Mary Ellen Smith, an MLA from British Columbia, wrote a letter to Emily
Murphy after the decision and in it she said,
The iron dropped into the souls of women in Canada when we heard
that it took a man to decree that his mother was not a person."
(21)
After due consideration of the judgment, it was decided that the
five women should appeal the decision and in this they were backed by
the Attorney General of Alberta and the now sympathetic Dominion
Government of Canada. The appellants took their case to the highest
court of appeal in the British Empire which was the Judicial Committee
of the Privy Council in England.
It was at this point that the Canadian campaign was assisted by
developments within the British parliament itself. In British
parliamentary circles Margaret Bonfield was gaining prominence. She had
previously headed the Bonfield Inquiry into juvenile immigration to
Canada and her recommendations had led the Canadian government to adopt
a three-year moratorium on juvenile immigration for those under fourteen
years of age. In June 1929, the Right Hon. Margaret Bonfield was
appointed Minister of Labour and became the first female member of the
British Privy Council. (22)
One month later in July 1929, Rowell presented the appeal before
the Judicial Committee of the Privy Council. Their Lordships Sankey,
Darling, Merrivale, Tomlin, and Sanderson reserved judgment for three
months. When the Privy Council reconvened on 18 October 1929, they
rendered a lengthy ruling in favour of the appellants stating that,
The word "persons" in Section 24 does include women and
that women are eligible to be summoned to and become members of the
Senate of Canada
and that,
...the exclusion of women from all public offices is a relic of
days more barbarous than ours. (23)
Further in their historic decision, their Lordships declared that,
The word "person" as above mentioned may include members
of both sexes, and to those who ask why the word should include females,
the obvious answer is why should it not." (24)

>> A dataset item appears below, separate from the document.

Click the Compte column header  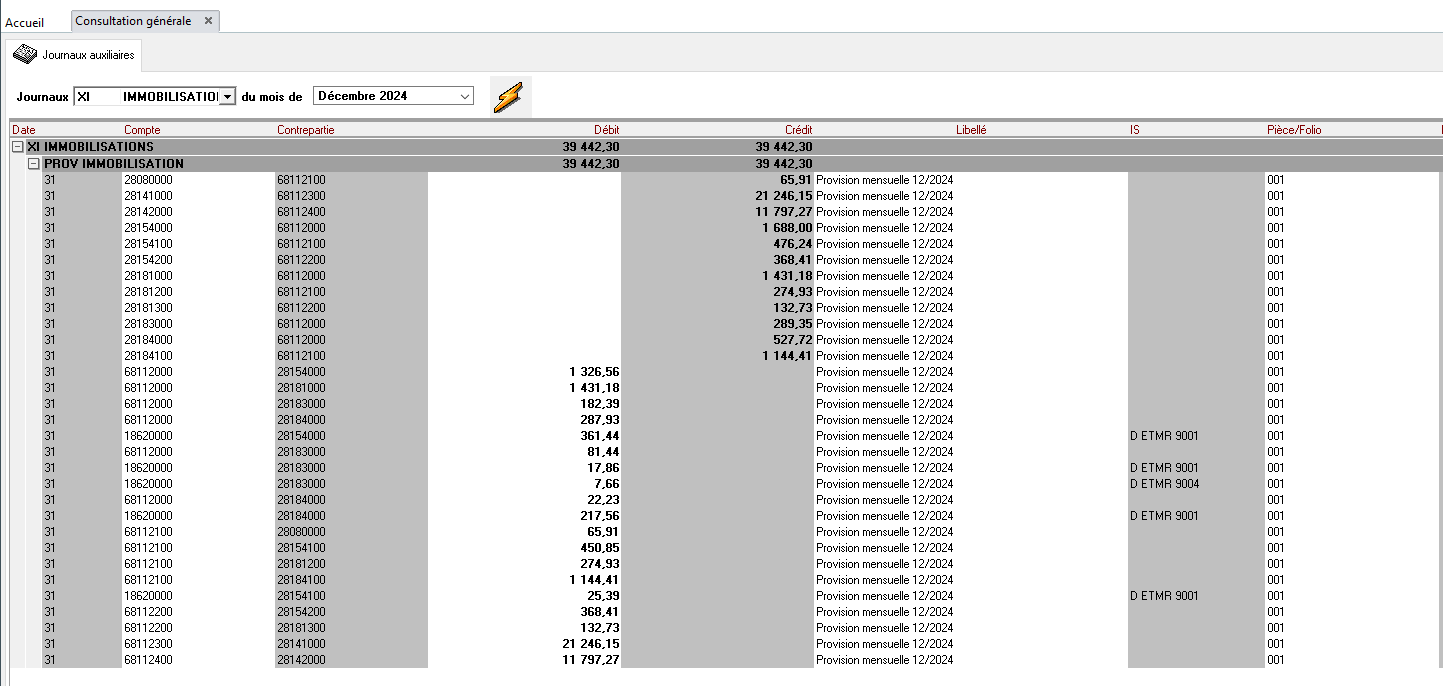(142, 130)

The decision was reported extensively in the Canadian press. In
Calgary, both The Albertan and the Calgary Herald covered the
proceedings in detail. This was also the case for the Edmonton Journal,
the Lethbridge Herald, the Red Deer Advocate, the Regina Morning Leader,
the Montreal Gazette, the Toronto Globe, the Vancouver Sun, and the
Western Producer. In addition, there was coverage by popular Canadian
periodicals such as Farm and Ranch Review and The Chatelaine.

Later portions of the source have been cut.